### Extract provided
Does the frame need a collar type clamp or does it have the clamp welded on?


----------



## fxrextreme (Mar 11, 2015)

I am still interested in the weight of the frame.is it significantly lighter than an aluminium alloy frame?
Ta


----------



## phlegm (Jul 13, 2006)

Looks like an identical magnesium frame would be 34% lighter than aluminum, which is much more that I would have guessed:
Magnesium is the lightest structural metal currently available in the world

They also mention good dampening properties which is a nice bonus.


----------



## gdunha (Sep 10, 2004)

I had two of these frame and they both cracked one at the seat tube the other at the bottom bracket. They are light but very light x-country is all I would use it for.


----------



## phlegm (Jul 13, 2006)

I think the other problem is that carbon is yet again lighter, and I suspect it is less expensive.

Hard to do an apples-to-apples, but Paketa offers this table for their MTB frames, which I assume must be XC-style hardtails:









Fairly easy to beat the 19" weight in carbon by 500g.


----------



## mountainbiker23 (Apr 20, 2015)

*2000 Lodestar Team Issue build*

First time poster here, in what is probably the most obscure thread in all of MTBR's cavernous forums.

I've owned a Lodestar magnesium frame since 2000. It's my understanding that Lodestar, Litech, and Keef are all essentially (if not exactly) the same frame, just rebranded. Mine claims it was made in Hungary. There were also rumors once that these frames were made from the scrap metal of old Soviet MIG fighter jets, although that is anecdotal and probably beside the point.














I've never ridden this bike abusively - it has always been built as a semi-weight weenie - but I have put many miles on it. It climbs and burns singletrack like a dream, it currently weighs 21lbs with a heavy wheelset and cheap Shimano disc brake. My old cycling mentor warned me about the frame being fragile, however I'm a 145lb flyweight and never really worried about breaking anything.

### Available data
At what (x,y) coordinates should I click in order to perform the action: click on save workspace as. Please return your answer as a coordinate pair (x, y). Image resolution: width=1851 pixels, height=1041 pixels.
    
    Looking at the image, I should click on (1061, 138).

### Job
In the magnesium bike frame thread, how much lighter than aluminum is an identical magnesium frame said to be?

### Output of the task
34% lighter